- **Verilen görev 1**:
Kayıtları, en baştan "About Us (111, 114)" içeren satıra kadar numaralı bir listeye dönüştürün ve boş satırları atlayın. Resimler yanıtta yer almasın.

- **Gösterilen yazı**:
25 Ağustos 2015 Salı

YÜRÜMEK

Sevgi Soysal, güçlü kalemiyle Türk Edebiyatı' nda iz bırakan yazarlarımızdandır.

Kırk yıllık ömrüne birbirinden değerli eserler sığdırmış ve yazık ki bu dünyadan çok erken ayrılmıştır. 

Gectiğimiz günlerde Soysal ' ın YÜRÜMEK adlı romanını okudum.

Ela ile Memet 'in öyküsü. 
70' li yıllarda büyüyen, önce çocuk sonra genç kız ve delikanlı ve sonra da yetişkin olmalarının hikayesi.

Ela'  nın hikayesinden Memet 'in hikayesine geçişte yapılan doğa betimlemeleri ve mükemmel bir anlatım ...

Sevgi Soysal kitapları edebiyat tadı almak isteyen okurları kolaylıkla kendine çekecektir. 
Daha önce  Sevgi Soysal kitaplarını okumayanlar için  "Yürümek"  hoş bir başlangıç olabilir.


21 Ağustos 2015 Cuma

YAZ KİTAPLARIM



Kitap bloguma neredeyse bir olacak yazmayalı. Bu sürede yukaridaki kitapları okumuşum.

(İşaretleme verisi satırları)
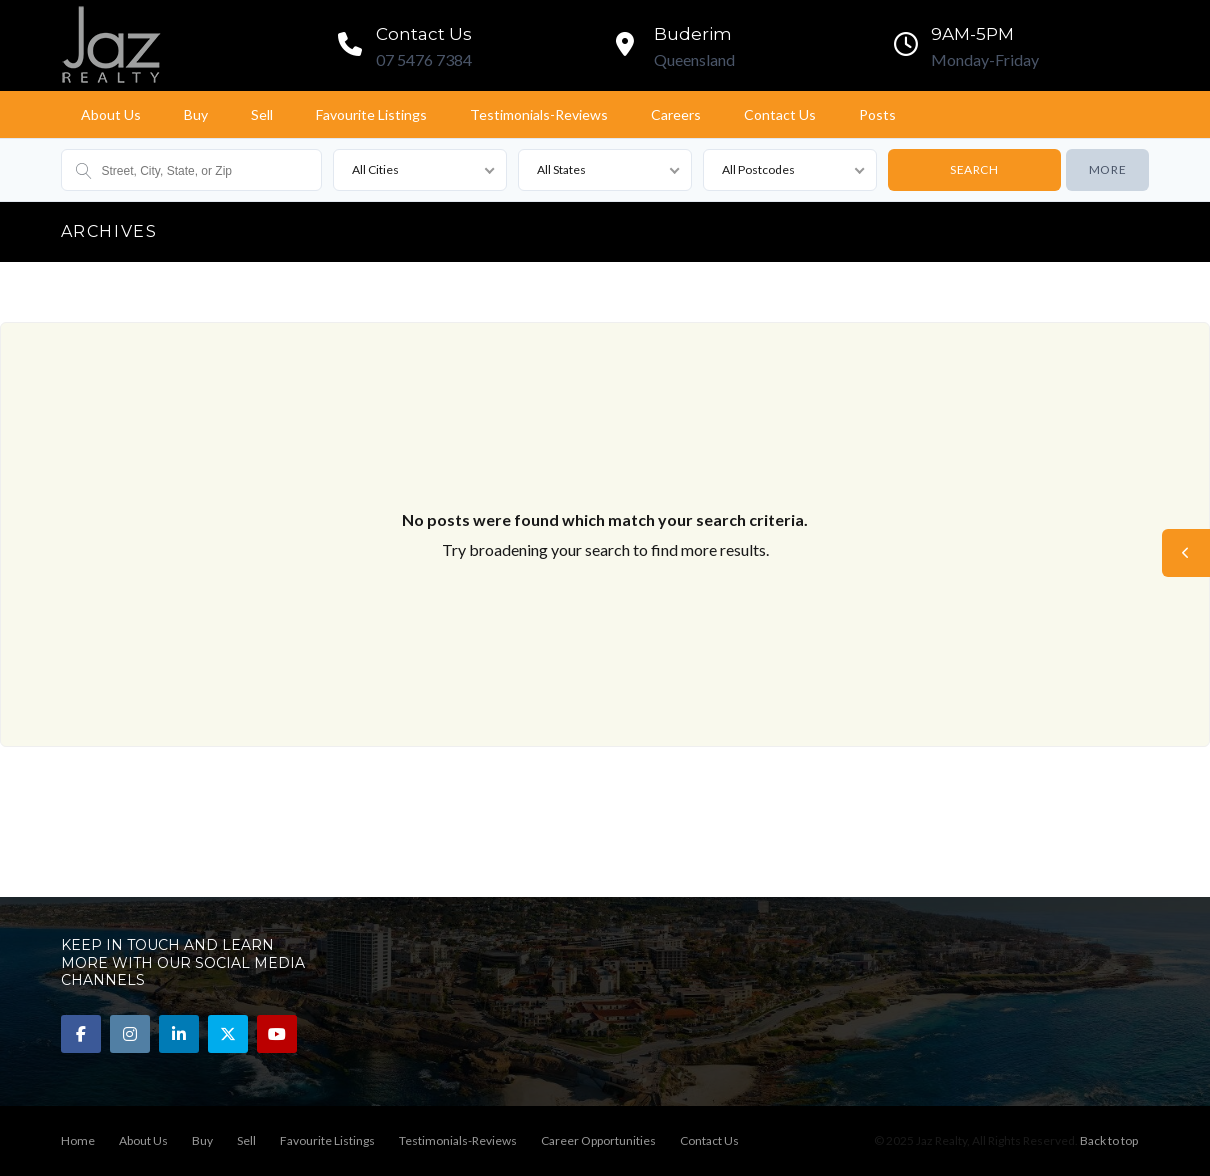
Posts (877, 114)
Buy (196, 114)
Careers (676, 114)
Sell (262, 114)
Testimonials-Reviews (539, 114)
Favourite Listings (371, 114)
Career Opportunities (598, 1140)
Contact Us (780, 114)
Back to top (1109, 1140)
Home (78, 1140)
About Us (111, 114)
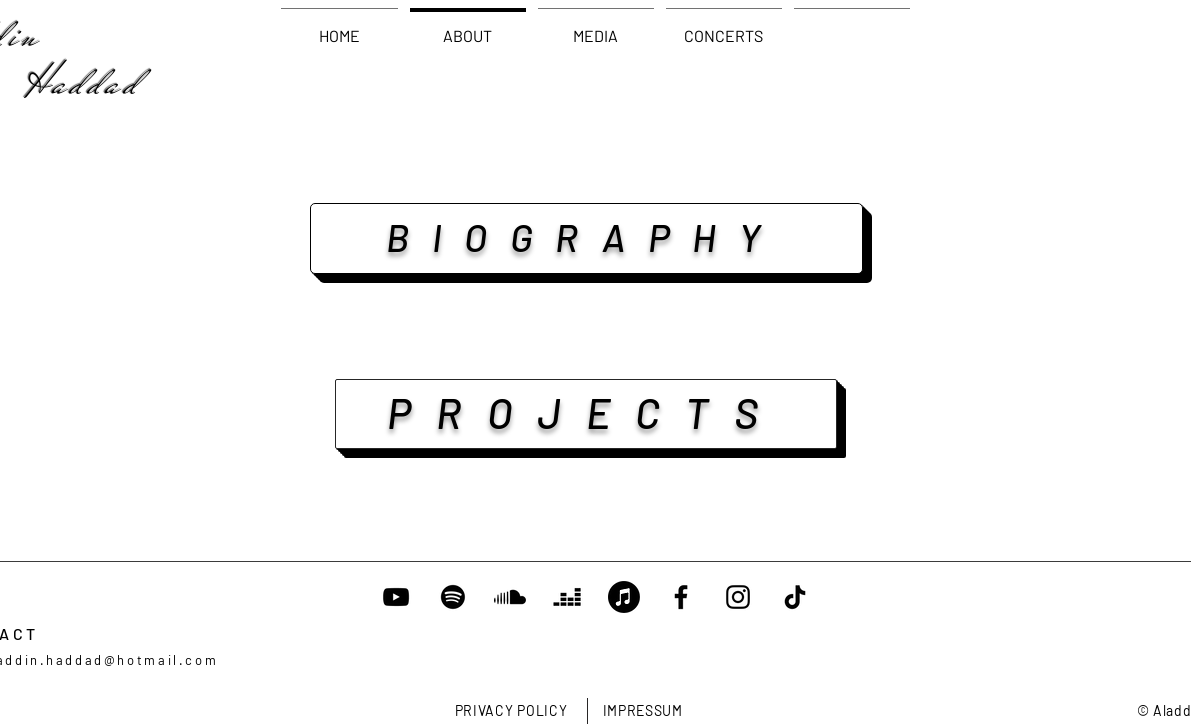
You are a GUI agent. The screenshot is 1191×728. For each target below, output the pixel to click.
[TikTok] (795, 597)
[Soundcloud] (510, 597)
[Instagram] (738, 597)
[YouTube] (396, 597)
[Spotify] (453, 597)
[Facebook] (681, 597)
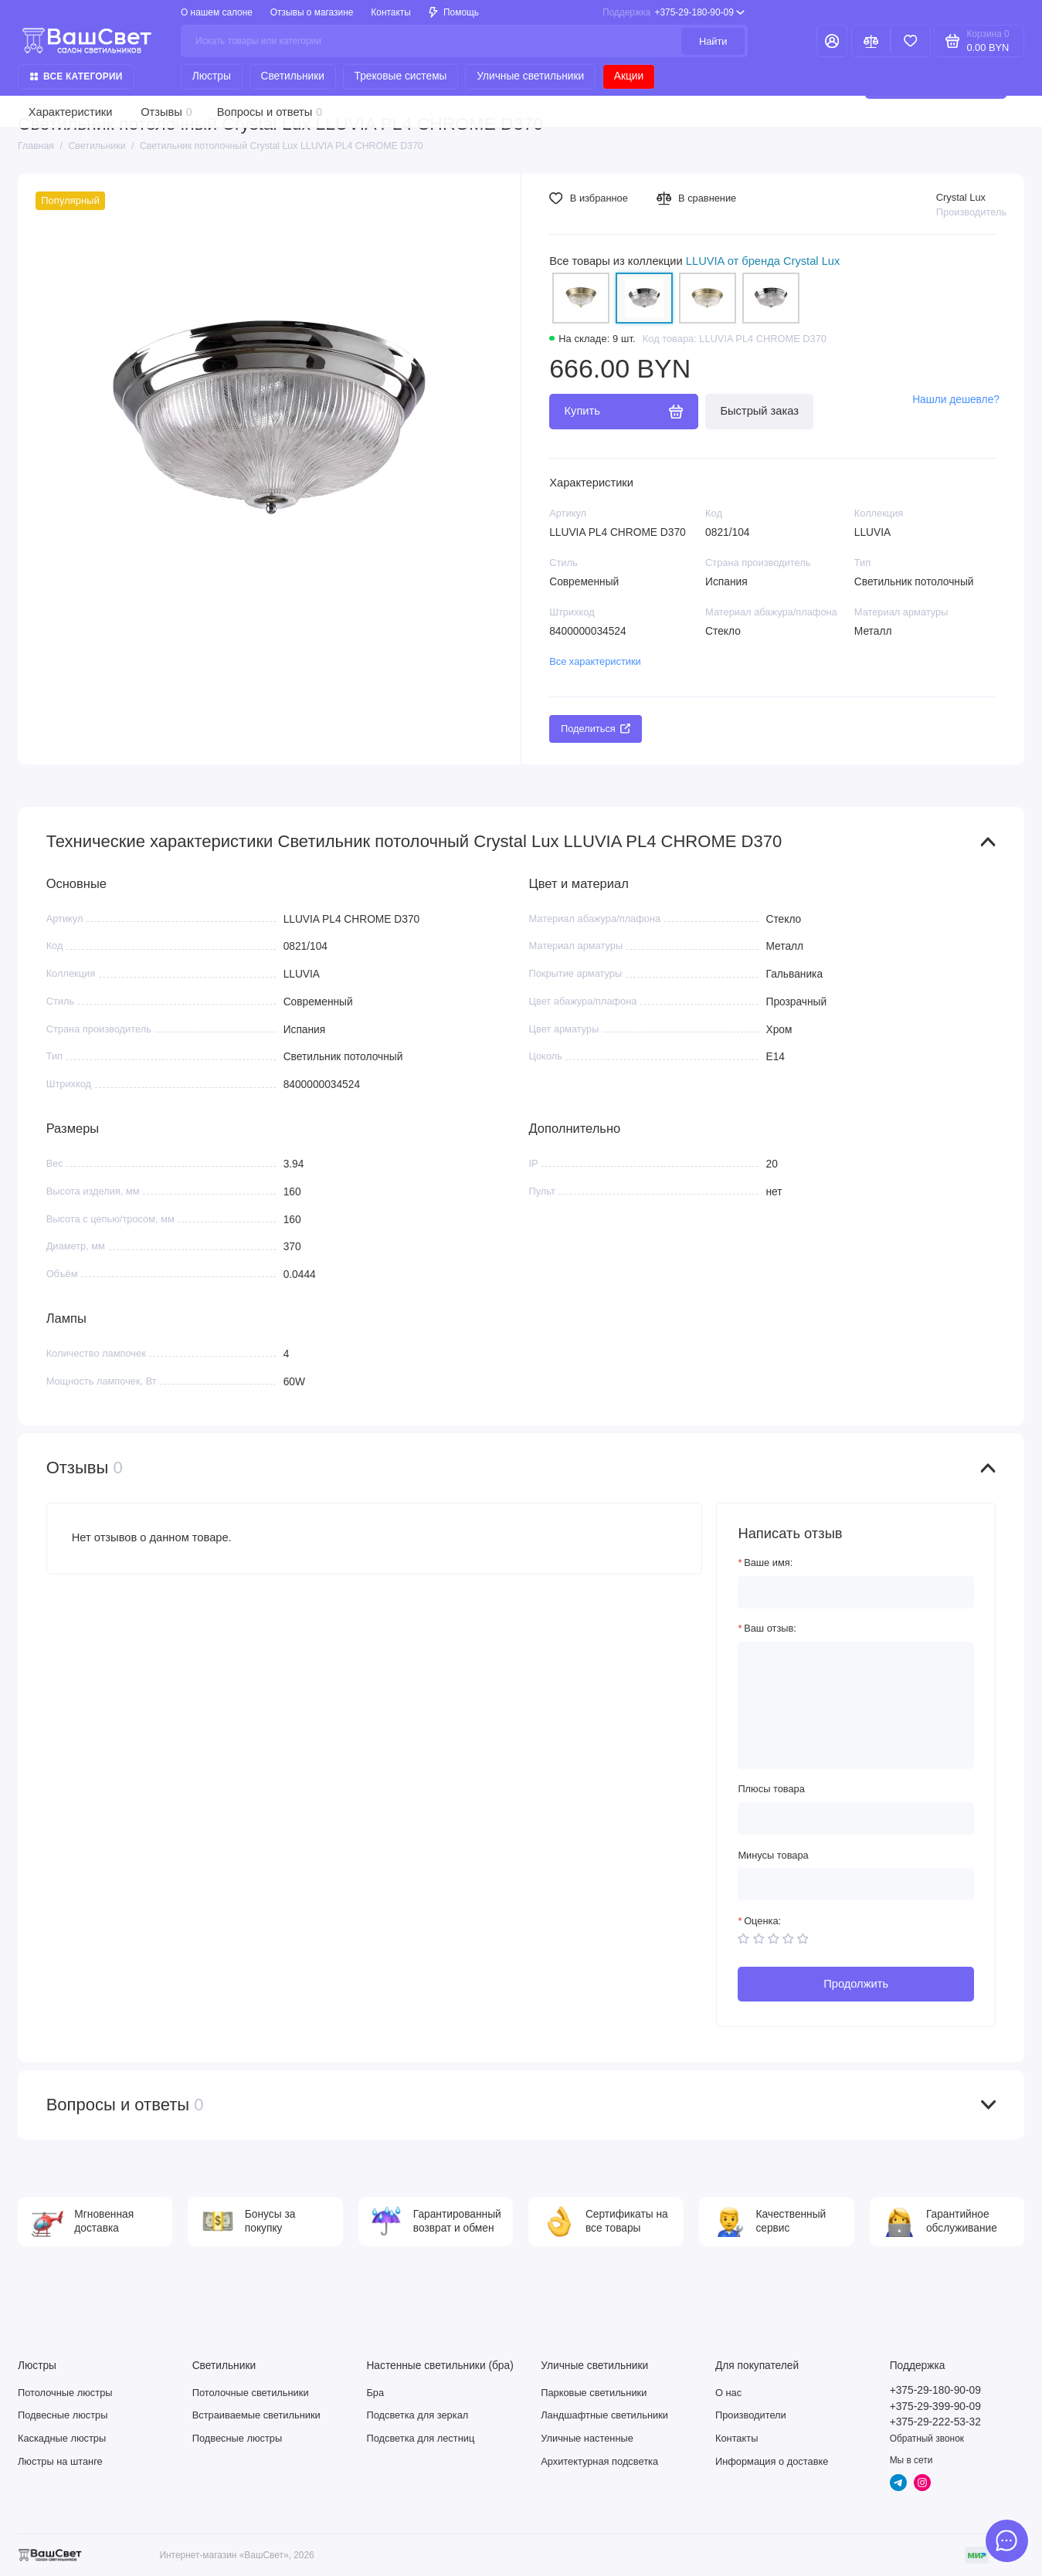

- **Verilen görev 2**:
Yazının "Kırk yıllık ömrüne" ifadesinden "bir anlatım ..." ifadesine kadarki bölümünü, "romanını" yerine "kitabını" koyarak düzenleyin ve yeniden yazın.

- **Görev çıktısı 1**:
1. Posts (877, 114)
2. Buy (196, 114)
3. Careers (676, 114)
4. Sell (262, 114)
5. Testimonials-Reviews (539, 114)
6. Favourite Listings (371, 114)
7. Career Opportunities (598, 1140)
8. Contact Us (780, 114)
9. Back to top (1109, 1140)
10. Home (78, 1140)
11. About Us (111, 114)

- **Görev çıktısı 2**:
Kırk yıllık ömrüne birbirinden değerli eserler sığdırmış ve yazık ki bu dünyadan çok erken ayrılmıştır. 

Gectiğimiz günlerde Soysal ' ın YÜRÜMEK adlı kitabını okudum.

Ela ile Memet 'in öyküsü. 
70' li yıllarda büyüyen, önce çocuk sonra genç kız ve delikanlı ve sonra da yetişkin olmalarının hikayesi.

Ela'  nın hikayesinden Memet 'in hikayesine geçişte yapılan doğa betimlemeleri ve mükemmel bir anlatım ...